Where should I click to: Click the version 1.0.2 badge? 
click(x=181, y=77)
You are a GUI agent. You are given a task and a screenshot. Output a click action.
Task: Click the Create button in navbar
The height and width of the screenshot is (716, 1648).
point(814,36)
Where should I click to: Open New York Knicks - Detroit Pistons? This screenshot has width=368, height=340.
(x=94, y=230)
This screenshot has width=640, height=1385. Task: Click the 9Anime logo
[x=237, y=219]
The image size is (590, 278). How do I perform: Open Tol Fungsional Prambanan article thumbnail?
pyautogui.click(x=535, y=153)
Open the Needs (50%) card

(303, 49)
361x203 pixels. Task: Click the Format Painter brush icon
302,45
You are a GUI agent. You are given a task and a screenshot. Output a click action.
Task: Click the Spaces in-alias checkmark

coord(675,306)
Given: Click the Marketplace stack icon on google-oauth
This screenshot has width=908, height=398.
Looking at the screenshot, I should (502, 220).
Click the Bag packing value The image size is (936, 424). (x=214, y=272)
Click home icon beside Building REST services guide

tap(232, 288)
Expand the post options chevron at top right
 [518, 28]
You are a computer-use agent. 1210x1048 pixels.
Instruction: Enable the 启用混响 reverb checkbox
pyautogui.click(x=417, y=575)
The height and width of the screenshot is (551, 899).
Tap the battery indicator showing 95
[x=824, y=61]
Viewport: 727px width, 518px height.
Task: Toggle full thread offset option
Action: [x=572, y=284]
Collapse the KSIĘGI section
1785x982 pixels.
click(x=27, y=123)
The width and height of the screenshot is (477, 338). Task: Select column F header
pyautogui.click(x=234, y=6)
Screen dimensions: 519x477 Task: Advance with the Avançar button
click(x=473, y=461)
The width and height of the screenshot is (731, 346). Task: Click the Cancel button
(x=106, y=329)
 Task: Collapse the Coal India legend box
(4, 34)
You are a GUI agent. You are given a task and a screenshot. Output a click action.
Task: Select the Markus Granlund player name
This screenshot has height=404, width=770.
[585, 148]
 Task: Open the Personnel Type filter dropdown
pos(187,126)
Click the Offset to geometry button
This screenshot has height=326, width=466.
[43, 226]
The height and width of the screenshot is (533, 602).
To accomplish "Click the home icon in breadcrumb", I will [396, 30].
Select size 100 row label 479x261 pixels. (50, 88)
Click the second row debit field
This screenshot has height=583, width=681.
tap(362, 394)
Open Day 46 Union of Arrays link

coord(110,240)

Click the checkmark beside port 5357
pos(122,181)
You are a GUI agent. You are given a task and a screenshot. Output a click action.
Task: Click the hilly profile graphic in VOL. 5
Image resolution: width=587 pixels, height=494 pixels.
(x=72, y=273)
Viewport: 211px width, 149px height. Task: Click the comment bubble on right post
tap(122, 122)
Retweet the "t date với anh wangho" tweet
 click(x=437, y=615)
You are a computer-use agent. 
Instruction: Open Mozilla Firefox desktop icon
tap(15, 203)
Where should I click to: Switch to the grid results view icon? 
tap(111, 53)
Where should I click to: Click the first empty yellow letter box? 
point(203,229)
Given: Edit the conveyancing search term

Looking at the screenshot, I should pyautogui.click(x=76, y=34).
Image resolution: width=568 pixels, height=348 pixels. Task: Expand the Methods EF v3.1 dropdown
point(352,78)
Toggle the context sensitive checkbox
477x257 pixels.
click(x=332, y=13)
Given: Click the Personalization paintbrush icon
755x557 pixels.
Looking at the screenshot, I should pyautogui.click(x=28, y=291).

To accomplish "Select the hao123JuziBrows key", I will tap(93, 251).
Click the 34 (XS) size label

* _About this task_
Look for the word "label" in the data, then return every line that contains it.

* _Solution below_
Select size 100 row label 479x261 pixels. (50, 88)
Click the 34 (XS) size label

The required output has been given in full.